Не успел Гунн войти в темную беседку, как шею ему обвили жаркие женские руки.
— Победителю полагается поцелуй, — прошептала сестра императора, прижимаясь всем своим телом.
Гунн не стал сопротивляться.
— Однако, как ты странно целуешься!? — вдруг отстранилась девушка.
— Учителей не было хороших, — ответил он не обижаясь.
— Хочешь, я буду твоим учителем? — спросила она томно, и в лунном свете в ее глазах он прочитал только скуку.
— А для чего? — спросил он чуть отстраняясь. — Какой в этом смысл? Особенно тебе?
— Однако ты странный, — покачала головой римская аристократка и присела на лавочку. — Кто же задает такие вопросы?
Гунн внимательно посмотрел на хрупкий женский силуэт, одиноко сидящий в углу беседки.
— Пойду я, наверное, — сказал он, хотя ему вдруг стало ее почему-то жалко. — Так будет лучше.
— Для кого? — переспросила Элия, не обижаясь на его далеко не светские манеры.
— В первую очередь — для тебя, Элия, — честно ответил он, впервые назвав ее по имени.
И дочь Великого Феодосия и сестра императора Гонория вдруг расслабилась.
— Вот и ты уходишь, — грустно и без улыбки сказала она. — Все у меня есть, а счастья почему-то нет. Можешь мне ответить, почему так? Как свежий человек и еще неиспорченный Римом?.
Аттила пристально посмотрел ей в глаза и девушка вдруг отвернулась.
Их беседу прервал Аэций.
— Нам пора, — сказал он тактично. — И так уже подзадержались больше чем позволяли приличия первого визита.
Они чинно раскланивались у самого выхода.
— Я обещала показать вам коллекцию оружия моего отца, — вдруг сказала Валерия Русу. — Приходите послезавтра в гости. — Рус молча кивнул.
Элия, поймав взгляд девушки одобрительно улыбнулась ей.

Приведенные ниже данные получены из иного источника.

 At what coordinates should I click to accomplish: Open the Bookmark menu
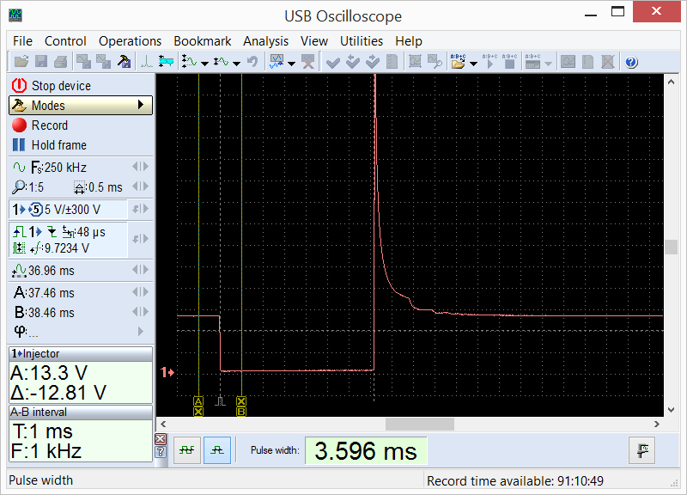pos(202,41)
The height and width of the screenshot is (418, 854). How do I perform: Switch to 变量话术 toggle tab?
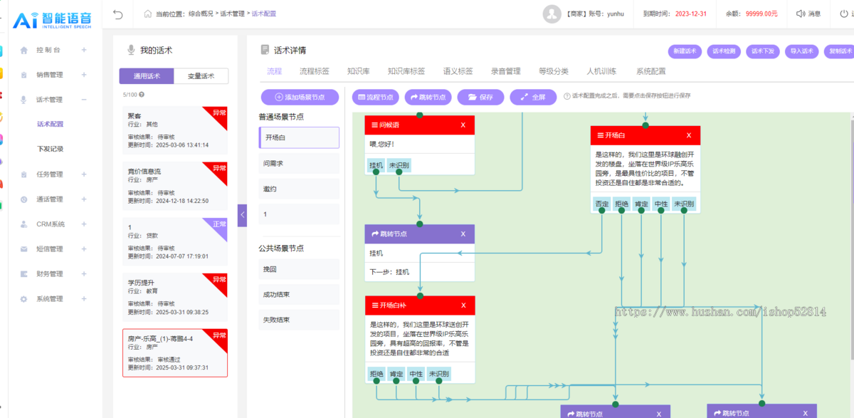[x=201, y=76]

— Наверное — я тоже приглашу в гости Аттилу, — тихо сказала она Аэцию, внимательно следя из под якобы скромно или в задумчивости опущенных длинных ресниц за реакцией рядом стоящего римлянина.
К ее неудовольствию тот равнодушно пожал плечами.

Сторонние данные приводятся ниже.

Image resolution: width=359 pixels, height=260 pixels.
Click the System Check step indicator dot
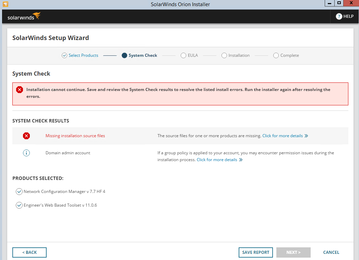pos(124,55)
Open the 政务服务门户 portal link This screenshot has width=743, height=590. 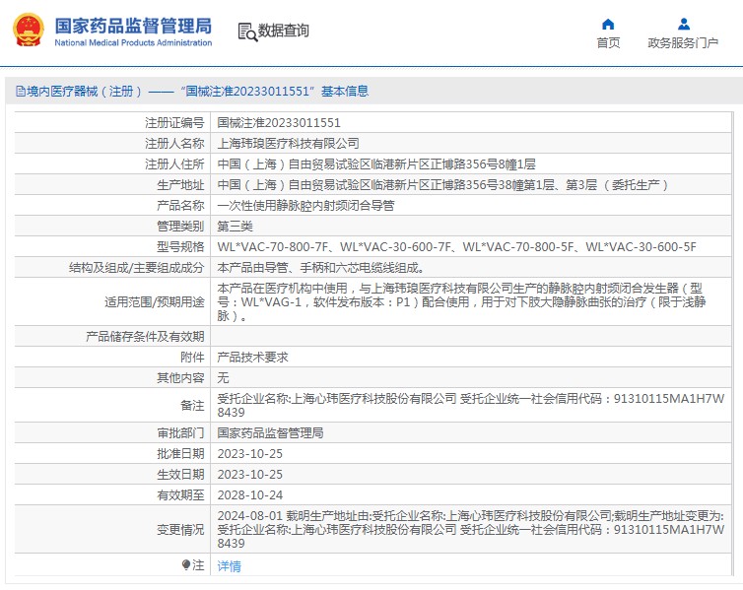pos(683,42)

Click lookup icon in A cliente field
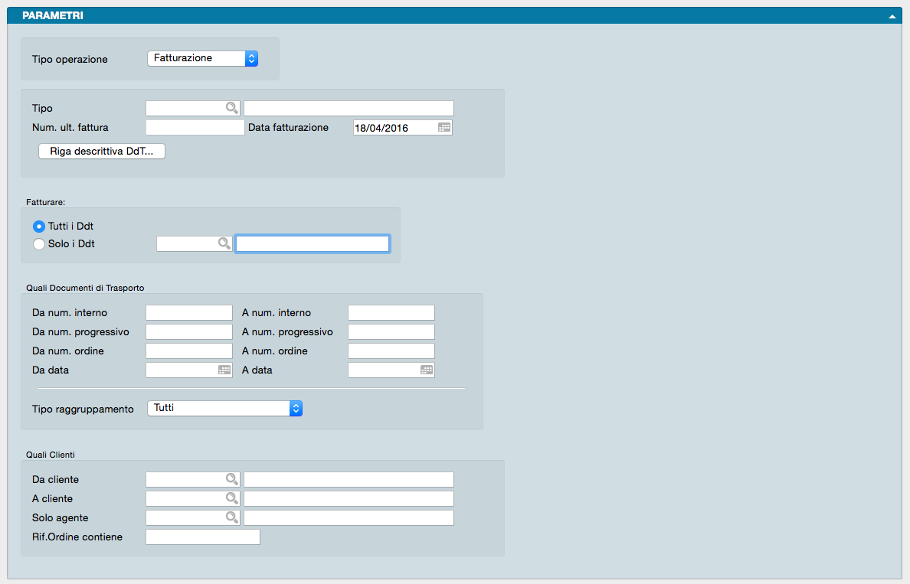pyautogui.click(x=231, y=498)
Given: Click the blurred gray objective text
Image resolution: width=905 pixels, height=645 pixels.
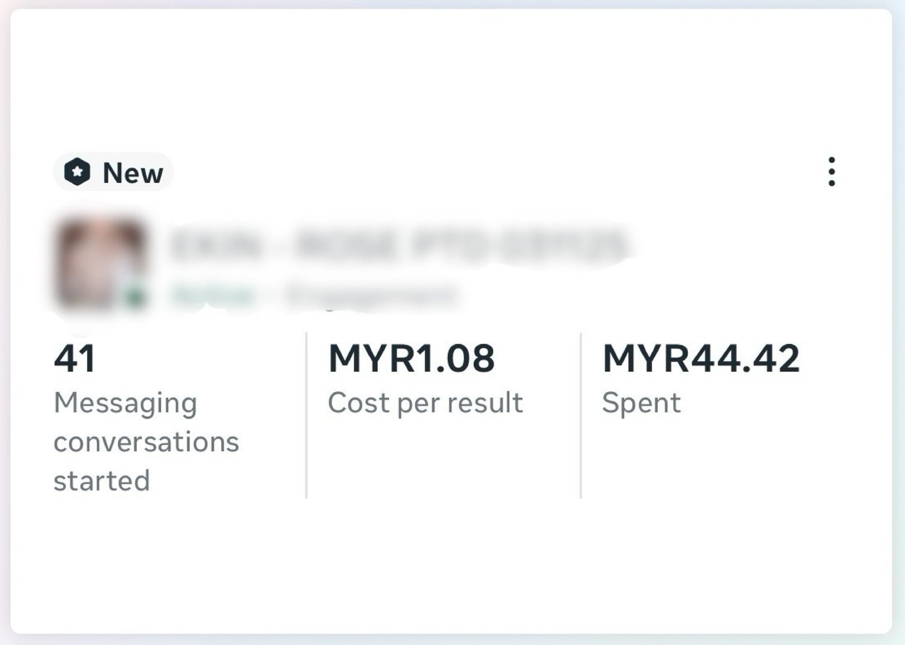Looking at the screenshot, I should 370,295.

— Я возражать не буду, — спокойно ответил он. — Аттила — мой друг.
— И что? Ты всем своим друзьям уступаешь своих женщин?
Он только улыбнулся в ответ.
Нападение
Отказавшись от предложенного сопровождения и взяв только одного раба-факелоносца, они решили пойти в сады Мецената — там этой ночью планировались ночью какие-то игрища с гуляниями и выступлениями.

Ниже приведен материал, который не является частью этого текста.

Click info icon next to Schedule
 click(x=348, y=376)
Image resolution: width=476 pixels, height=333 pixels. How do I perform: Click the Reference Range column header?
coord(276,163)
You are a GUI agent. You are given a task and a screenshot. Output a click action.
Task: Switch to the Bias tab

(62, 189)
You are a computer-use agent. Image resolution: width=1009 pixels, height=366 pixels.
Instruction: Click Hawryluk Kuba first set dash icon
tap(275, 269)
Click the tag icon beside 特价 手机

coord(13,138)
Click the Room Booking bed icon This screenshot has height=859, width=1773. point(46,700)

Стояла светлая безоблачная ночь.
Им было весело. Они шли узкими улочками — срежем, здесь недалеко, как сказал Аэций — и смеялись, вспоминая сценки только что разыгранной игры.
— Надеюсь, мы теперь уже не будем так рано уходить из спортзала? — спросил смеясь Гунн, хитро поглядывая на Руса. Тот в ответ тоже только рассмеялся и отрицательно покачал головой.
Небольшая группа преградила им дорогу. Как раз в районе пустующих вилл.
— Молодые люди, — сказал один из них, забрав у раба факел и оттолкнув того в угол, чтобы он не смог убежать и позвать на помощь. — Как вы относитесь к собственной жизни? Во что ее цените? Впрочем, как мне кажется, ваши кошельки явно тяготят вас.